GRPC flow control and memory management
In all network protocols, there’s flow control - where sending of data by one side depends on confirmation of the receiving side. The maximum number of bytes that one side can send without confirmation is called window size. In GRPC the window size can be between 64K and 2M, and is auto-negotiated depending on network speed.
Consider a 10GBit network, which translates to roughly 1000 MBytes per second. If a GRPC request is less than 2MB, and we already have a GRPC connection, then a new GRPC call can be done by allocating new subchannel id, and sending the entirely request right away. It will take around 2ms, which is faster in terms of latency than exchanging packets to make sure the server is ready. In practice, on fast network, 2MB will be the auto-negotioated window size.
Those requests must be stored somewhere on the server until they are processed. Most GRPC imlementations don’t let that to chance, and take over memory management. For example, the Go implementation uses pools of 5 possible sizes - 256 bytes, 4KB, 16KB, 32KB, and 1MB.
In our case, it means that with 1000 concurrent requests of 40KB, all of them will be immediately sent, and each one will allocate a 1MB pool, for a total of extra 1GB of buffer memory. With higher number of concurrent connection or larger request size (e.g. full-size images), the memory consumption can become a problem.
We can just accept it, customize the pool allocator (relatively complex), or force smaller flow control window size.

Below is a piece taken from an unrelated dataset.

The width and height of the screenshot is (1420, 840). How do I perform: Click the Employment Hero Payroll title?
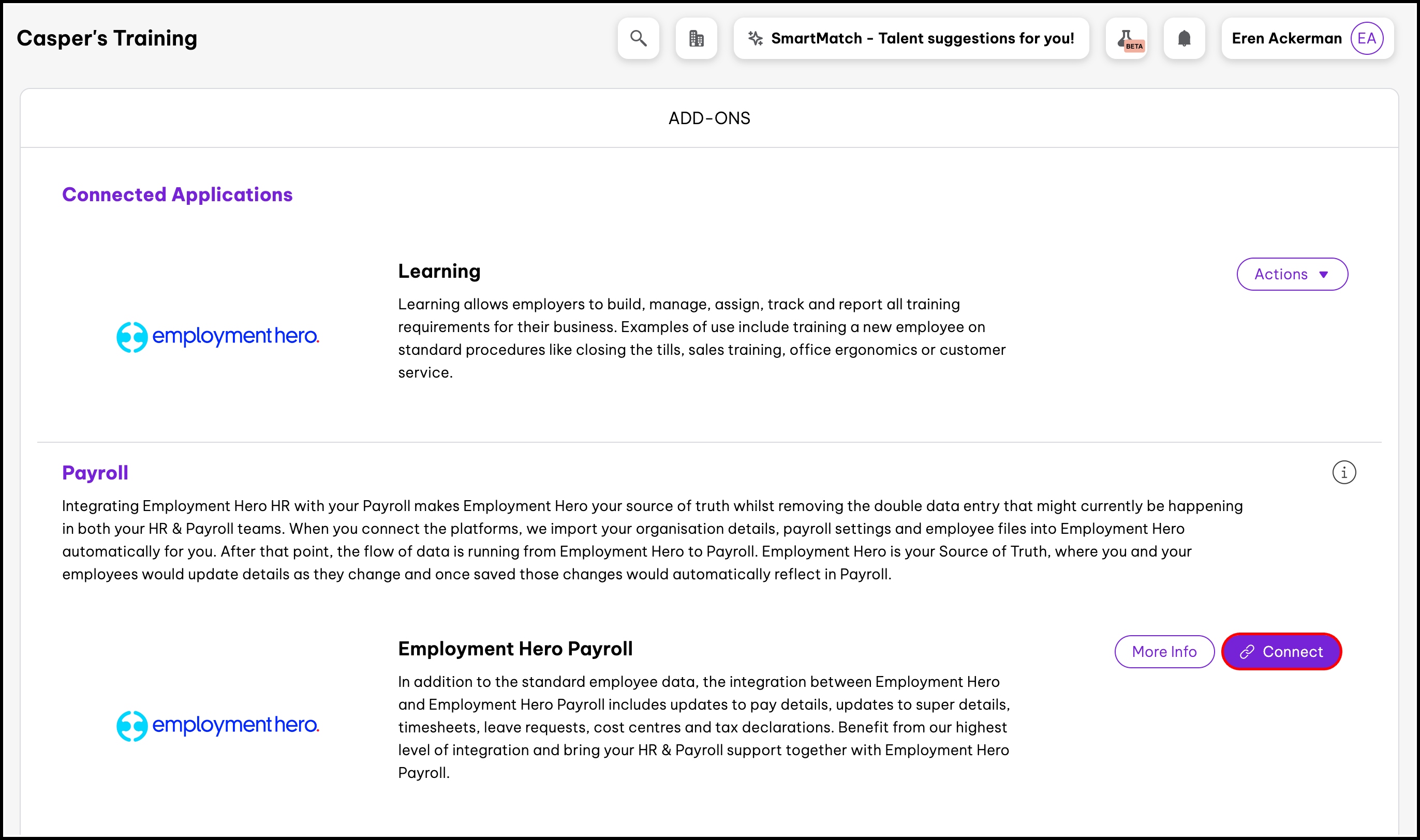(x=515, y=649)
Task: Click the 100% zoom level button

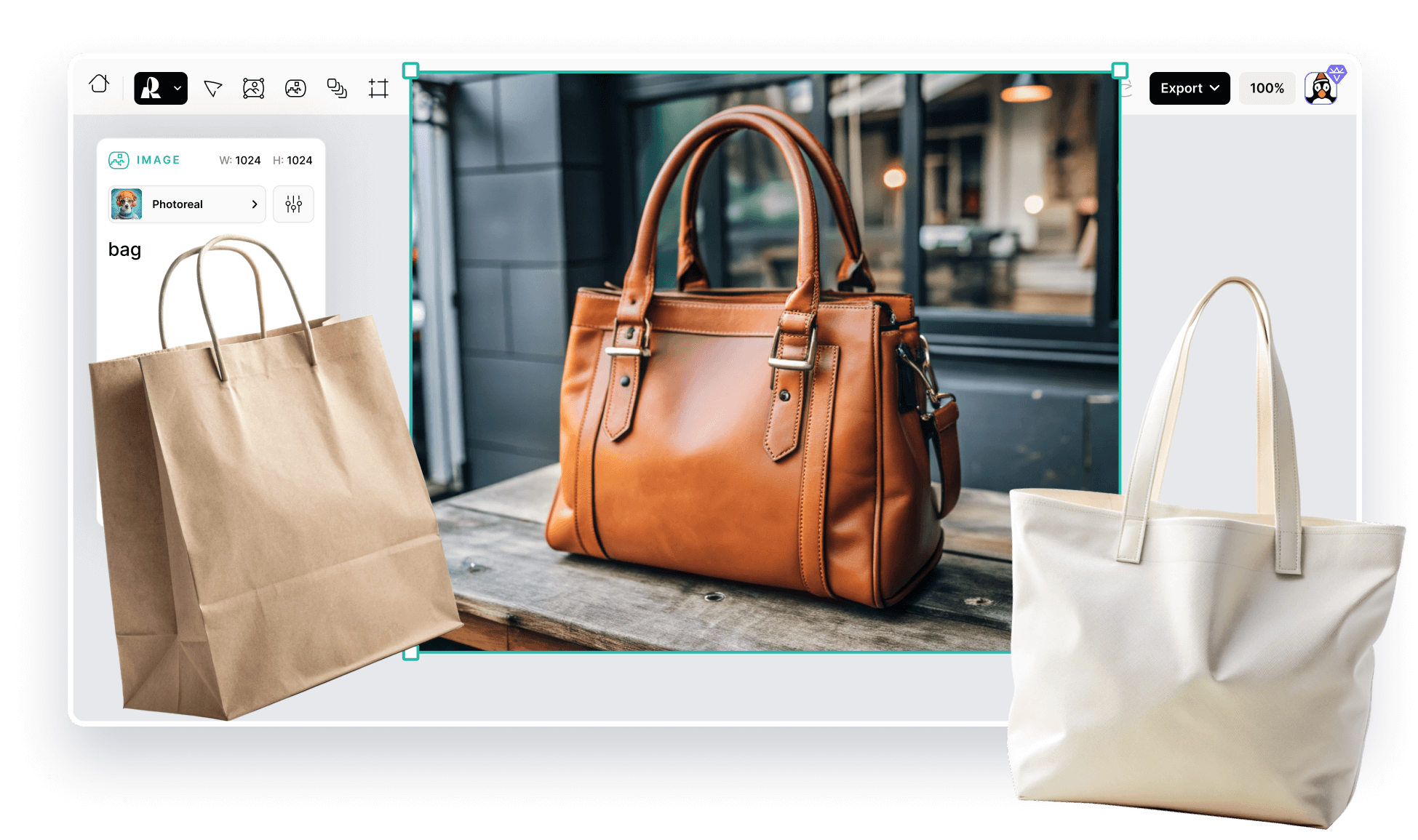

The latter can be done rather easily:
server := grpc.NewServer(
// Note that while it says 'Initial', the implementation will actually disable dynamic window
// See https://github.com/grpc/grpc-go/blob/f49c747db7540bf5edba06ce99f013e187966fc9/internal/transport/http2_server.go#L182
grpc.InitialWindowSize(4*64*1024),
// This is per-connection window, set it to the same value.
grpc.InitialConnWindowSize(4*64*1024),
)
The final solution
Returning to our motivating example, here’s one possible architecture we can use for cost-effective GPU inference.
- The actual inference is done by the Triton inference server, running on AWS spot instances with different GPUs or CPUs. The queue length is configured to maximize performance.
- In front of each Triton instance, we can run a custom GRPC proxy. It will obtain load metrics from Triton, compute observed RPS, and export that over GRPC ORCA protocol, to allow weighted load balancing. The proxy will also maintain its own queue, at least large enough for 30 seconds of processing, to allow load and RPS metrics to be stable within the 30-second reporting interval. It can also apply backpressure.
- Finally, the clients will use weighted load-balancing to send requests proportionally to target performance. The clients might be Spark jobs, or some scheduled tasks framework, suitable for queuning millions of inference requests.
This architecture proved rather effective in my experience, and maybe it an be useful for you as well.